[MATERIAL FOR THIS TASK]:
▬▬▬▬▬▬

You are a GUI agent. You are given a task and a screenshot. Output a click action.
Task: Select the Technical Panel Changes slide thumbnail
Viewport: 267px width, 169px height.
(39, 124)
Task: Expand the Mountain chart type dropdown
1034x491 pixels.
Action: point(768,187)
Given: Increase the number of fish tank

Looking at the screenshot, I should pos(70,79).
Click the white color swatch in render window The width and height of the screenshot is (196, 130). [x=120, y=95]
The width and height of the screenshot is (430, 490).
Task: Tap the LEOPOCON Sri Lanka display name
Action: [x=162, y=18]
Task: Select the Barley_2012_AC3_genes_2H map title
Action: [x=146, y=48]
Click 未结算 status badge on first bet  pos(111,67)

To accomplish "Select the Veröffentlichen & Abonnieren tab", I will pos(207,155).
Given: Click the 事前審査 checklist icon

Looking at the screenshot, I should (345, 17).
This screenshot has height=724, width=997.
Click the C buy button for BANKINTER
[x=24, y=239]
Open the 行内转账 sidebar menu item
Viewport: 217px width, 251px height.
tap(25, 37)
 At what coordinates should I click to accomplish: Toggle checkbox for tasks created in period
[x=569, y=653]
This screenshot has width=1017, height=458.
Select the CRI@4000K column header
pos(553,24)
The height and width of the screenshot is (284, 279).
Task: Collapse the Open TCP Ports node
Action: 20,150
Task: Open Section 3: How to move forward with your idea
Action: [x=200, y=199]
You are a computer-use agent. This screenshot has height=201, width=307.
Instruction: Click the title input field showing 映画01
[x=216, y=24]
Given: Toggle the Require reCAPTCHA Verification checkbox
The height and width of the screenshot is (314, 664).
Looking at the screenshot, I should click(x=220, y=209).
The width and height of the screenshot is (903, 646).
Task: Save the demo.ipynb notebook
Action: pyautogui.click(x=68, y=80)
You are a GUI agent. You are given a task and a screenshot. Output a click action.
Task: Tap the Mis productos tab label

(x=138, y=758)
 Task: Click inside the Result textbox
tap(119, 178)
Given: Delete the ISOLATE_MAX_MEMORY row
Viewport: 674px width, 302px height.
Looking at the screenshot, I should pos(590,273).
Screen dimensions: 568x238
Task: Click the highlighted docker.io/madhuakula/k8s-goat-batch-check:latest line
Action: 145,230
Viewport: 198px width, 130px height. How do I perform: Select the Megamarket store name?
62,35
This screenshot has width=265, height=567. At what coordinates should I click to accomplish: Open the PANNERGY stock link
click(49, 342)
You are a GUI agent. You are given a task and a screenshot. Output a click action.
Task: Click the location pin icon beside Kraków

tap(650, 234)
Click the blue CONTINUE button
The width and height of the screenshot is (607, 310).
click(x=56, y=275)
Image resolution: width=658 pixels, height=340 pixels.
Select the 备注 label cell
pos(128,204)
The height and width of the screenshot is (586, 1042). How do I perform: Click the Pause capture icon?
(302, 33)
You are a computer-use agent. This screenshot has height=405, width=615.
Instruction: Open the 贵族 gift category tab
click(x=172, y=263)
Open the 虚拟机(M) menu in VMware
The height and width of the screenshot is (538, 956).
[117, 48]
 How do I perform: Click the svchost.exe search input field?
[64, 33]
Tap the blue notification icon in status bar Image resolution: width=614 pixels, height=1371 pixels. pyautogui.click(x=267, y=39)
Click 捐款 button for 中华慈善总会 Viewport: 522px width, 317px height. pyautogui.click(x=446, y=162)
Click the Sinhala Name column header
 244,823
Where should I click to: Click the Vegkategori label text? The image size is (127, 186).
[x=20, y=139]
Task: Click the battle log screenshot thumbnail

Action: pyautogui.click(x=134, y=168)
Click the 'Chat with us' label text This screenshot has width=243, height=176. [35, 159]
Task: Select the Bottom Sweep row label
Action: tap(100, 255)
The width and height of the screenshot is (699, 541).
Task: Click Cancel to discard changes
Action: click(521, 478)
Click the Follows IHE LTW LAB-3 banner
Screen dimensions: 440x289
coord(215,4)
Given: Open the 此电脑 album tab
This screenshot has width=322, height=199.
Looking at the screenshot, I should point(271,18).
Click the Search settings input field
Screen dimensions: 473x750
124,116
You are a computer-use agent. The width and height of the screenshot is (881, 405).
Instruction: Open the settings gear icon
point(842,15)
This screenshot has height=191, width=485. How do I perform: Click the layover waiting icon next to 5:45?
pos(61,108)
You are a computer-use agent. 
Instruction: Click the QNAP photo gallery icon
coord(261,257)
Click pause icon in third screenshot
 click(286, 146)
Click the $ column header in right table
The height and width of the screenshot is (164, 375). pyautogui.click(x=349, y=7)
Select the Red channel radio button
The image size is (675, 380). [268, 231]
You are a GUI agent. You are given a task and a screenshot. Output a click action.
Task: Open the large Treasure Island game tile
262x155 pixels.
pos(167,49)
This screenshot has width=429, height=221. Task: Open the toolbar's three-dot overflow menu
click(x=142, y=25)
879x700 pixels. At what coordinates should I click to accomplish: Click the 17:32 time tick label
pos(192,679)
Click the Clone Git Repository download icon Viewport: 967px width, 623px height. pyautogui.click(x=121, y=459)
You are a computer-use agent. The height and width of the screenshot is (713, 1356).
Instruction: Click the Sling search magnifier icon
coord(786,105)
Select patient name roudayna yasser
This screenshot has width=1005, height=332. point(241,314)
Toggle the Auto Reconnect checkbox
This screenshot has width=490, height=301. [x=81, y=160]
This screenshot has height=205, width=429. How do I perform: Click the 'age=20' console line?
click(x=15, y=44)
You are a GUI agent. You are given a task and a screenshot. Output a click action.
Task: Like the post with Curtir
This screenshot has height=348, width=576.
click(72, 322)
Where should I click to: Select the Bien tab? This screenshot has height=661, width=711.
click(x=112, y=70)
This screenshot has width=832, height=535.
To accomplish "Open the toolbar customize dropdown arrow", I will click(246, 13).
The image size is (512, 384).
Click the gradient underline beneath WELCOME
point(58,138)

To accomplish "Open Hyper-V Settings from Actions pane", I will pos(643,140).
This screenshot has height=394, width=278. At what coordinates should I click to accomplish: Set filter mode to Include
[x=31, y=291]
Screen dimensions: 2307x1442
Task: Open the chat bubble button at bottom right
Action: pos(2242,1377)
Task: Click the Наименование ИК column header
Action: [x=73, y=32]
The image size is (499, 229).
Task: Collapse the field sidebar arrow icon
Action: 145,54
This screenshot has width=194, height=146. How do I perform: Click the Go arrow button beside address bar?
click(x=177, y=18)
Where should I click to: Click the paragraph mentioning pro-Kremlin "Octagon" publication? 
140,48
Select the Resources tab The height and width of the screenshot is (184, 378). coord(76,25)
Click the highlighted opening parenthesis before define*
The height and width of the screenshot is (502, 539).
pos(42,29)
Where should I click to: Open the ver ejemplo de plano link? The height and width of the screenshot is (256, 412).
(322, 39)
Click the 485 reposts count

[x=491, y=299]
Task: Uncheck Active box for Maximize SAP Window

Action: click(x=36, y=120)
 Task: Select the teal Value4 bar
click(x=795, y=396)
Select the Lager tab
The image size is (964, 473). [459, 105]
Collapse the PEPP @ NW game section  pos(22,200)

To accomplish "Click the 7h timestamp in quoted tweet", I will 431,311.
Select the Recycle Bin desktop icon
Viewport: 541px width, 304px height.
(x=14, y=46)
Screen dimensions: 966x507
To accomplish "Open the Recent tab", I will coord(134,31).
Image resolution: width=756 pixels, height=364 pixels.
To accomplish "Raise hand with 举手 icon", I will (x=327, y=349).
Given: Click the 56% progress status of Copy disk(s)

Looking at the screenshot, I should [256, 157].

▬▬▬▬▬▬

[REQUIRED ACTION]:
Each entry must be printed again exactly as given.

[TASK RESPONSE]:
You are a GUI agent. You are given a task and a screenshot. Output a click action.
Task: Select the Technical Panel Changes slide thumbnail
Viewport: 267px width, 169px height.
(39, 124)
Task: Expand the Mountain chart type dropdown
1034x491 pixels.
Action: point(768,187)
Given: Increase the number of fish tank

Looking at the screenshot, I should pos(70,79).
Click the white color swatch in render window The width and height of the screenshot is (196, 130). [x=120, y=95]
The width and height of the screenshot is (430, 490).
Task: Tap the LEOPOCON Sri Lanka display name
Action: [x=162, y=18]
Task: Select the Barley_2012_AC3_genes_2H map title
Action: [x=146, y=48]
Click 未结算 status badge on first bet  pos(111,67)

To accomplish "Select the Veröffentlichen & Abonnieren tab", I will pos(207,155).
Given: Click the 事前審査 checklist icon

Looking at the screenshot, I should (345, 17).
This screenshot has height=724, width=997.
Click the C buy button for BANKINTER
[x=24, y=239]
Open the 行内转账 sidebar menu item
Viewport: 217px width, 251px height.
tap(25, 37)
 At what coordinates should I click to accomplish: Toggle checkbox for tasks created in period
[x=569, y=653]
This screenshot has width=1017, height=458.
Select the CRI@4000K column header
pos(553,24)
The height and width of the screenshot is (284, 279).
Task: Collapse the Open TCP Ports node
Action: 20,150
Task: Open Section 3: How to move forward with your idea
Action: [x=200, y=199]
You are a computer-use agent. This screenshot has height=201, width=307.
Instruction: Click the title input field showing 映画01
[x=216, y=24]
Given: Toggle the Require reCAPTCHA Verification checkbox
The height and width of the screenshot is (314, 664).
Looking at the screenshot, I should click(x=220, y=209).
The width and height of the screenshot is (903, 646).
Task: Save the demo.ipynb notebook
Action: pyautogui.click(x=68, y=80)
You are a GUI agent. You are given a task and a screenshot. Output a click action.
Task: Tap the Mis productos tab label

(x=138, y=758)
 Task: Click inside the Result textbox
tap(119, 178)
Given: Delete the ISOLATE_MAX_MEMORY row
Viewport: 674px width, 302px height.
Looking at the screenshot, I should pos(590,273).
Screen dimensions: 568x238
Task: Click the highlighted docker.io/madhuakula/k8s-goat-batch-check:latest line
Action: 145,230
Viewport: 198px width, 130px height. How do I perform: Select the Megamarket store name?
62,35
This screenshot has width=265, height=567. At what coordinates should I click to accomplish: Open the PANNERGY stock link
click(49, 342)
You are a GUI agent. You are given a task and a screenshot. Output a click action.
Task: Click the location pin icon beside Kraków

tap(650, 234)
Click the blue CONTINUE button
The width and height of the screenshot is (607, 310).
click(x=56, y=275)
Image resolution: width=658 pixels, height=340 pixels.
Select the 备注 label cell
pos(128,204)
The height and width of the screenshot is (586, 1042). How do I perform: Click the Pause capture icon?
(302, 33)
You are a computer-use agent. This screenshot has height=405, width=615.
Instruction: Open the 贵族 gift category tab
click(x=172, y=263)
Open the 虚拟机(M) menu in VMware
The height and width of the screenshot is (538, 956).
[117, 48]
 How do I perform: Click the svchost.exe search input field?
[64, 33]
Tap the blue notification icon in status bar Image resolution: width=614 pixels, height=1371 pixels. pyautogui.click(x=267, y=39)
Click 捐款 button for 中华慈善总会 Viewport: 522px width, 317px height. pyautogui.click(x=446, y=162)
Click the Sinhala Name column header
 244,823
Where should I click to: Click the Vegkategori label text? The image size is (127, 186).
[x=20, y=139]
Task: Click the battle log screenshot thumbnail

Action: pyautogui.click(x=134, y=168)
Click the 'Chat with us' label text This screenshot has width=243, height=176. [35, 159]
Task: Select the Bottom Sweep row label
Action: tap(100, 255)
The width and height of the screenshot is (699, 541).
Task: Click Cancel to discard changes
Action: click(521, 478)
Click the Follows IHE LTW LAB-3 banner
Screen dimensions: 440x289
coord(215,4)
Given: Open the 此电脑 album tab
This screenshot has width=322, height=199.
Looking at the screenshot, I should point(271,18).
Click the Search settings input field
Screen dimensions: 473x750
124,116
You are a computer-use agent. The width and height of the screenshot is (881, 405).
Instruction: Open the settings gear icon
point(842,15)
This screenshot has height=191, width=485. How do I perform: Click the layover waiting icon next to 5:45?
pos(61,108)
You are a computer-use agent. 
Instruction: Click the QNAP photo gallery icon
coord(261,257)
Click pause icon in third screenshot
 click(286, 146)
Click the $ column header in right table
The height and width of the screenshot is (164, 375). pyautogui.click(x=349, y=7)
Select the Red channel radio button
The image size is (675, 380). [268, 231]
You are a GUI agent. You are given a task and a screenshot. Output a click action.
Task: Open the large Treasure Island game tile
262x155 pixels.
pos(167,49)
This screenshot has width=429, height=221. Task: Open the toolbar's three-dot overflow menu
click(x=142, y=25)
879x700 pixels. At what coordinates should I click to accomplish: Click the 17:32 time tick label
pos(192,679)
Click the Clone Git Repository download icon Viewport: 967px width, 623px height. pyautogui.click(x=121, y=459)
You are a computer-use agent. The height and width of the screenshot is (713, 1356).
Instruction: Click the Sling search magnifier icon
coord(786,105)
Select patient name roudayna yasser
This screenshot has width=1005, height=332. point(241,314)
Toggle the Auto Reconnect checkbox
This screenshot has width=490, height=301. [x=81, y=160]
This screenshot has height=205, width=429. How do I perform: Click the 'age=20' console line?
click(x=15, y=44)
You are a GUI agent. You are given a task and a screenshot. Output a click action.
Task: Like the post with Curtir
This screenshot has height=348, width=576.
click(72, 322)
Where should I click to: Select the Bien tab? This screenshot has height=661, width=711.
click(x=112, y=70)
This screenshot has width=832, height=535.
To accomplish "Open the toolbar customize dropdown arrow", I will click(246, 13).
The image size is (512, 384).
Click the gradient underline beneath WELCOME
point(58,138)

To accomplish "Open Hyper-V Settings from Actions pane", I will pos(643,140).
This screenshot has height=394, width=278. At what coordinates should I click to accomplish: Set filter mode to Include
[x=31, y=291]
Screen dimensions: 2307x1442
Task: Open the chat bubble button at bottom right
Action: pos(2242,1377)
Task: Click the Наименование ИК column header
Action: [x=73, y=32]
The image size is (499, 229).
Task: Collapse the field sidebar arrow icon
Action: 145,54
This screenshot has width=194, height=146. How do I perform: Click the Go arrow button beside address bar?
click(x=177, y=18)
Where should I click to: Click the paragraph mentioning pro-Kremlin "Octagon" publication? 
140,48
Select the Resources tab The height and width of the screenshot is (184, 378). coord(76,25)
Click the highlighted opening parenthesis before define*
The height and width of the screenshot is (502, 539).
pos(42,29)
Where should I click to: Open the ver ejemplo de plano link? The height and width of the screenshot is (256, 412).
(322, 39)
Click the 485 reposts count

[x=491, y=299]
Task: Uncheck Active box for Maximize SAP Window

Action: click(x=36, y=120)
 Task: Select the teal Value4 bar
click(x=795, y=396)
Select the Lager tab
The image size is (964, 473). [459, 105]
Collapse the PEPP @ NW game section  pos(22,200)

To accomplish "Click the 7h timestamp in quoted tweet", I will 431,311.
Select the Recycle Bin desktop icon
Viewport: 541px width, 304px height.
(x=14, y=46)
Screen dimensions: 966x507
To accomplish "Open the Recent tab", I will coord(134,31).
Image resolution: width=756 pixels, height=364 pixels.
To accomplish "Raise hand with 举手 icon", I will (x=327, y=349).
Given: Click the 56% progress status of Copy disk(s)

Looking at the screenshot, I should [256, 157].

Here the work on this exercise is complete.